What's interesting about Persona is that not only are its levels of genius inspired on multiple tiers of meanings, however, it also captures Uranus at work on multiple planes of meaning as well. The jarring dissonance from radical juxtapositions of images, the narrative breakdown, and the confrontational clash between the two female figures of the film captures the experiential tone and crisis-like atmosphere of the mid-1960's in microcosm. As Uranus was being conjoined by Pluto and opposed by Saturn in the middle of the 1960's (see chart), many of the narratives, scripts, and structures that held nations and groups together were being broken down. Sex and sexual relations, political ideologies, identity issues, and racial barriers were being deconstructed and re-scripted. Likewise, every artform at the time was going through major re-visioning and reformulation. Persona was among a handful of films that
captured the harsh discord and deconstruction of the time aesthetically. Moreover, the emergence of the true self and the discarding of the false identity—a subject that Bergman explores with harrowing realism in Persona—is often the result of a significant Uranus transit. One may feel psychologically fragmented and a losing touch with the masks and public presentations that can very surprising and very suddenly be shattered during a Uranus transit.

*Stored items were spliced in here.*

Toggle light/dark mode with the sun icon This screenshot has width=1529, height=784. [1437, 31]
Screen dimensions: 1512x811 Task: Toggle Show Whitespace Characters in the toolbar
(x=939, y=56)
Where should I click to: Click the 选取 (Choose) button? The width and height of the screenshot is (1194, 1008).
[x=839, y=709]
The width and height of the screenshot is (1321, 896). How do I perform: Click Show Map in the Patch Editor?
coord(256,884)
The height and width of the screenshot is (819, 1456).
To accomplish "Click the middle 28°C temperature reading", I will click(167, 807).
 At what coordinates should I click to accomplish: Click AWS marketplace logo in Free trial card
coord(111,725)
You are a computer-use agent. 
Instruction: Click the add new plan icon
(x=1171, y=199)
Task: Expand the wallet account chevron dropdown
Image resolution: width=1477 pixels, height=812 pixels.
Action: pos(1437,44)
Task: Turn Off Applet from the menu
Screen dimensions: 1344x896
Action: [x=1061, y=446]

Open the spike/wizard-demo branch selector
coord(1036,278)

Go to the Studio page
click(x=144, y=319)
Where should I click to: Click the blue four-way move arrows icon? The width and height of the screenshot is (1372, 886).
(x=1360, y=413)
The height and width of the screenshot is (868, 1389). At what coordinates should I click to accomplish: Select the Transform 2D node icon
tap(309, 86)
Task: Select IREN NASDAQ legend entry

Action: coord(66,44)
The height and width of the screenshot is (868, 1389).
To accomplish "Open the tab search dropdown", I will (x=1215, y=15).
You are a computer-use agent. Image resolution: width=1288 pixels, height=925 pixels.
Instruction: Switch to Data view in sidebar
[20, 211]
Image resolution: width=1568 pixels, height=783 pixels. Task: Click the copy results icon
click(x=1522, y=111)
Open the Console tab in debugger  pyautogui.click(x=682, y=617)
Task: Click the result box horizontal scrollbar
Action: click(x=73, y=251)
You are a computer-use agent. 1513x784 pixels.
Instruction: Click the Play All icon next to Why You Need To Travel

Finally, Bergman himself was experiencing an important Uranus transit to his natal Venus and Sun during the filming and subsequent release of Persona. (see chart; solar only) Of the film, Bergman himself said, "I went as far as I could go."(6) Pushing boundaries was certainly "in the air" at that point in time and Bergman himself was feeling the pull of Uranus and ride the creative edge with the film. Persona is one of the very few films we have whose complexity and ability to disturb arise from a depth of genius and not idle pretension.